The Neeman Committee, charged with finding a compromise solution to avoid a clash with Diaspora Jewry over the conversion bill, set itself a task worthy of Rumpelstiltskin. Predictably, however, the alchemists' attempt to turn straw into gold has failed.
To understand why, it is necessary to know only one fact: A convert to Judaism must accept upon himself the mitzvot of the Torah. Without that acceptance, the formal procedures that follow - circumcision, immersion in a mikve, etc. - are meaningless.
Maimonides states the matter clearly: 'When a gentile wishes to enter the covenant, and dwell under the wings of the Divine Presence, and accept upon himself the yoke of the Torah, then he needs circumcision and immersion..." Acceptance of the mitzvot is the necessary precondition for the procedures that follow.
Even in theory, both the Conservative and Reform movements reject, in one way or another, the binding authority of Halacha. For Neil Gilman, a professor of theology at the (Conservative) Jewish Theological Seminary, a binding mitzva is whatever a particular individual chooses to recognize as binding at a given moment in time.
And for Reform theologians, like Eugene Borowitz, the very idea of mitzva, which binds a Divine Commander to the one who is commanded, is anathema. Borowitz recognizes the individual conscience as the only valid guide and rejects all external authority: 'As long as we do not establish our own standards of conduct, we are not autonomous ethically, not fully mature."
And in practice, virtually no Reform Jews and few Conservative Jews observe even a small fraction of the mitzvot. As a result, a would-be convert who continues to identify with either of the heterodox movements is effectively declaring that he does not accept upon himself the binding force of Halacha in all its details.
That is where the Neeman proposals flounder. To be acceptable to the Reform and Conservative movements, any compromise must guarantee that their candidates for conversion will be duly certified by an 'Orthodox" rabbinical court. Yet for an Orthodox court to do so, it would have to ignore the evidence in front of its nose and eschew any serious inquiry into the candidate's intention to keep mitzvot.
In short, the fix must be in. No subsequent immersion in holy water can cure that infirmity.
THOSE who charge that the Orthodox parties' rejection of the Neeman proposals is determined by extra-halachic considerations are thus either ignorant of Halacha or contemptuous of it. The charge is but one more shot in a sustained disinformation campaign conducted by the Conservative and Reform movements for the past year.

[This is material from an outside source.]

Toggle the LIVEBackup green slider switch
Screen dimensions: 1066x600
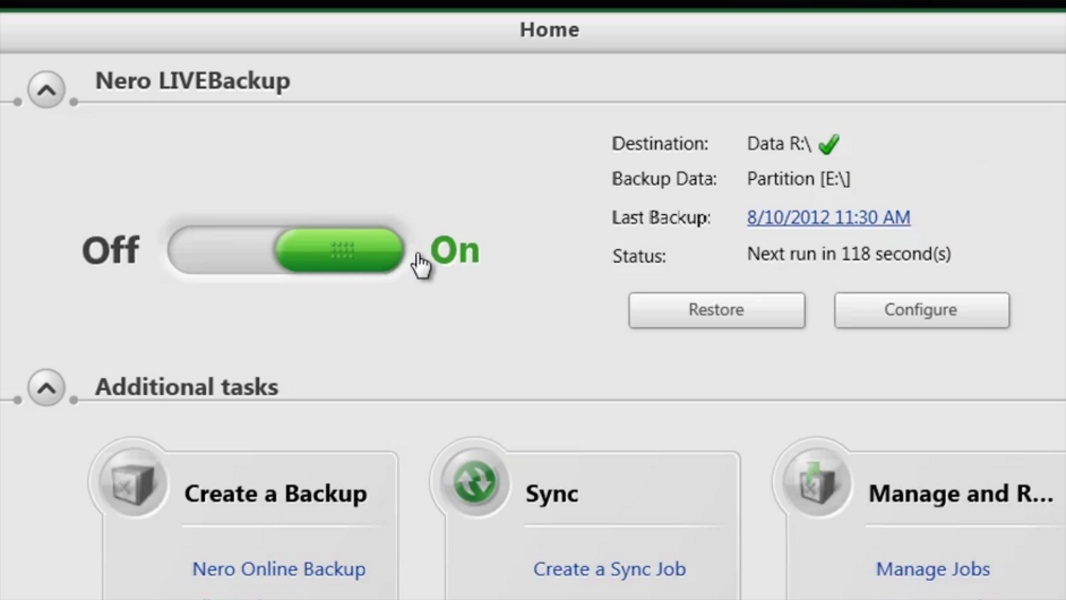[339, 250]
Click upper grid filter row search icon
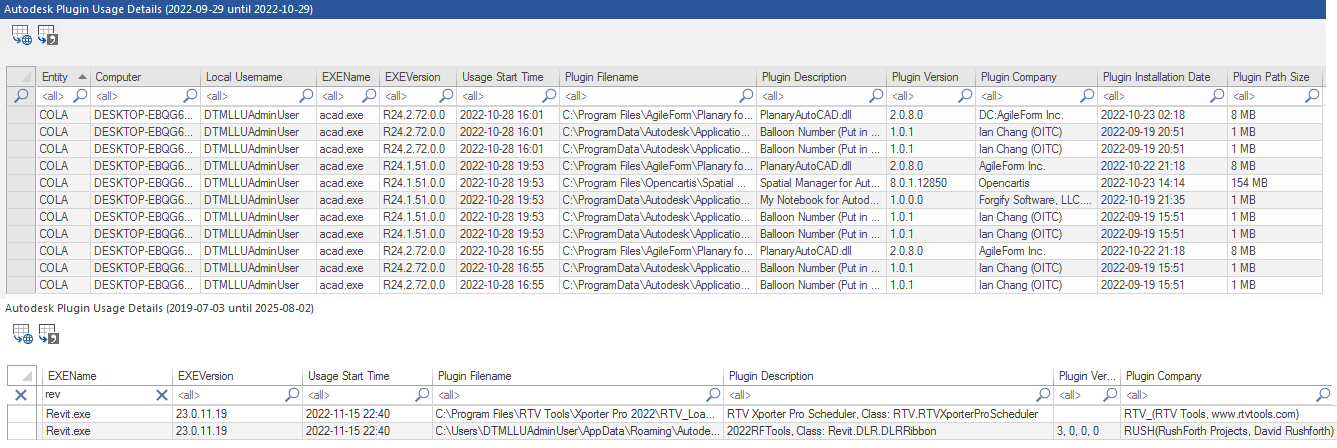Image resolution: width=1337 pixels, height=448 pixels. click(x=21, y=96)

American Jews, who have, in most cases, never met an Orthodox Jew in their life, have been treated to sermon after sermon proclaiming Orthodox Jews the greatest threat to Jewish unity and the conversion bill the most important issue facing the Jewish people.
In their cynical campaign to extract more money from communal coffers and gain official recognition in Israel, the heterodox movements have waged a no-holds-barred war. They have not even stopped at lobbying congressmen to condition vital American aid to Israel on withdrawal of the conversion bill, according to a recent front-page article in the Jewish Forward.

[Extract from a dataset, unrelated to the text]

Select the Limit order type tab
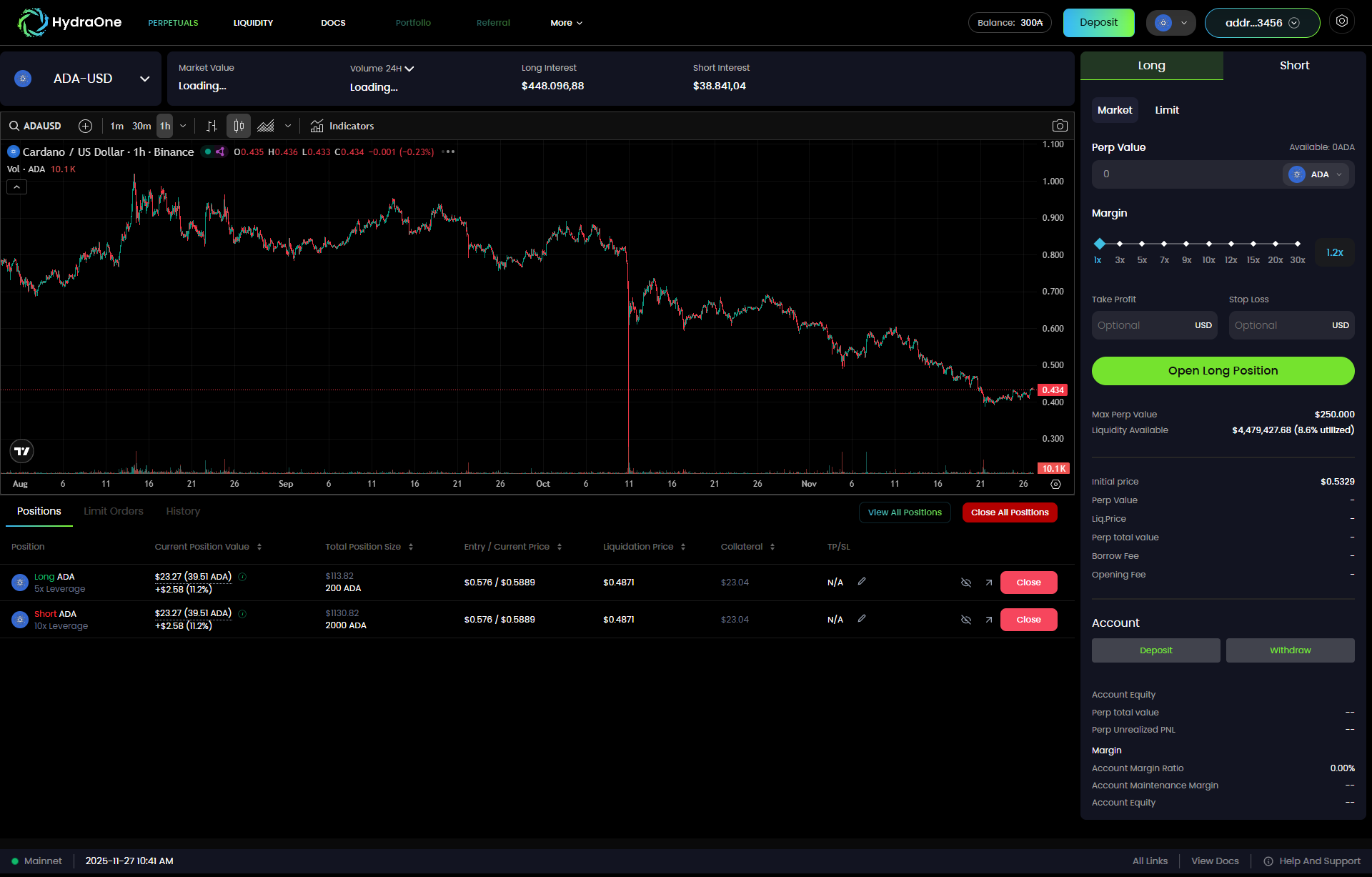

The big lie that Orthodox Jews do not view the non-Orthodox as Jewish has been repeated so often that denials fall on deaf ears. Yet no Orthodox organization or leader has ever suggested that halachic status as a Jew is a function of one's level of belief or observance.
As a practical matter, the conversion bill is totally irrelevant to Diaspora Jews. It applies only to conversions performed in Israel and does nothing more than preserve in legislation the status quo that has prevailed since the creation of the state. The Interior Ministry was required by the High Court nearly a decade ago to recognize Reform or Conservative conversions performed abroad, and the proposed conversion law does nothing to challenge that decision.

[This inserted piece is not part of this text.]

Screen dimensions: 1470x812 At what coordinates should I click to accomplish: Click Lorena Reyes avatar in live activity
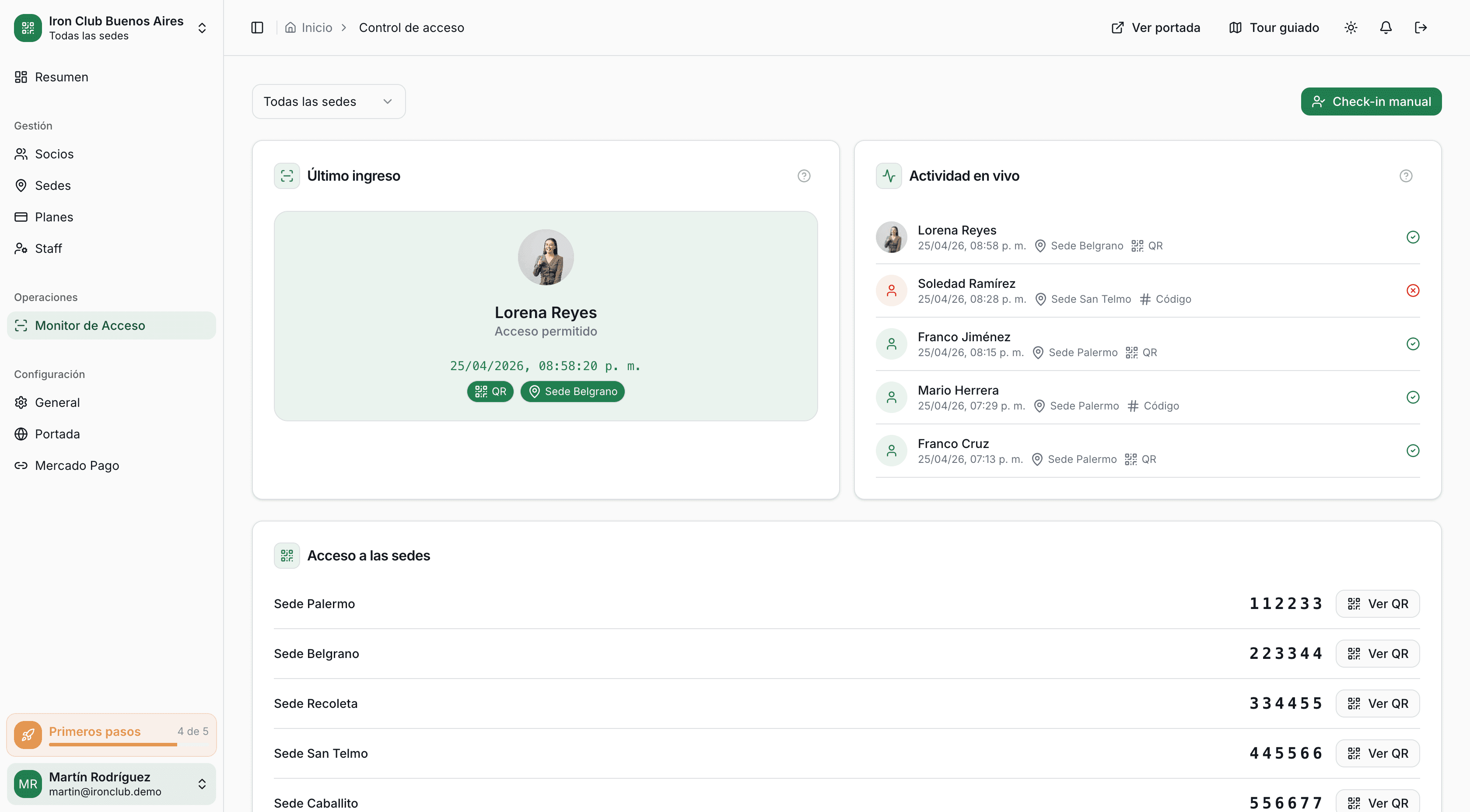891,238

As Ruth Wisse has pointed out, political elites throughout history have recognized Jew hatred as the best formula for uniting the antagonistic elements in society, as well as a proven success at diverting attention from the failure of those elites. The Conservative and Reform leadership has taken a page out of the antisemites' book in turning the Orthodox into the bete noire of modern Jewish life.
Want to know why 80 percent of Los Angeles' 600,000 Jews are not affiliated with any synagogue, or why American Jewry has been in numerical decline for 70 years, or why, at current rates of reproduction and intermarriage, the non-Orthodox segments of American Jewry will decline by nearly 75% over the next two decades, look no further: It's the Orthodox.
Until the last 200 years, Jews maintained a remarkable degree of unity despite their dispersion over the globe without a land of their own.
That unity was made possible by their common law. How odd, then, that the one group committed to the preservation of that law should be pictured as the ultimate threat to Jewish unity for insisting that Halacha is not whatever you want it to be.